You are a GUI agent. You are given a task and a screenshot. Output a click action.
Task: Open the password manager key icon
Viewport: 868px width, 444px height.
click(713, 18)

--

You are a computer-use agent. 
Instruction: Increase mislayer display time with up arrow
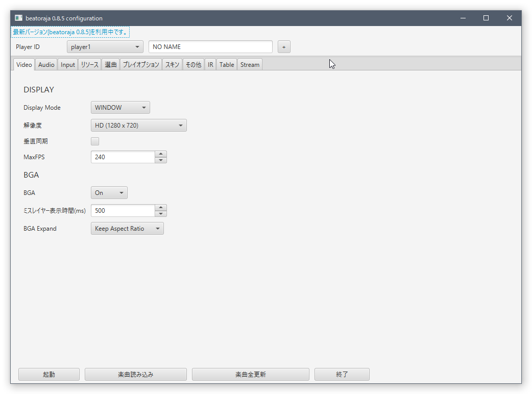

---

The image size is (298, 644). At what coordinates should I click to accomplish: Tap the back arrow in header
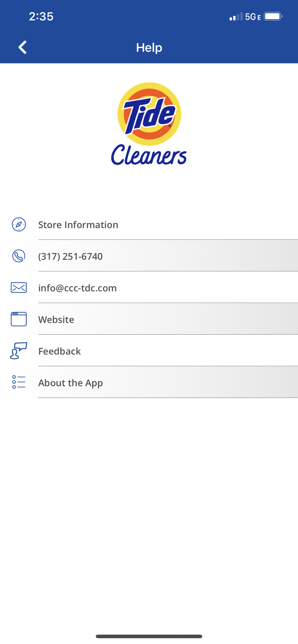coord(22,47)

*What you are asked to do*.
Show all lines from the data above in which the word "agent" appears.

*Result below*.
You are a GUI agent. You are given a task and a screenshot. Output a click action.
You are a computer-use agent. 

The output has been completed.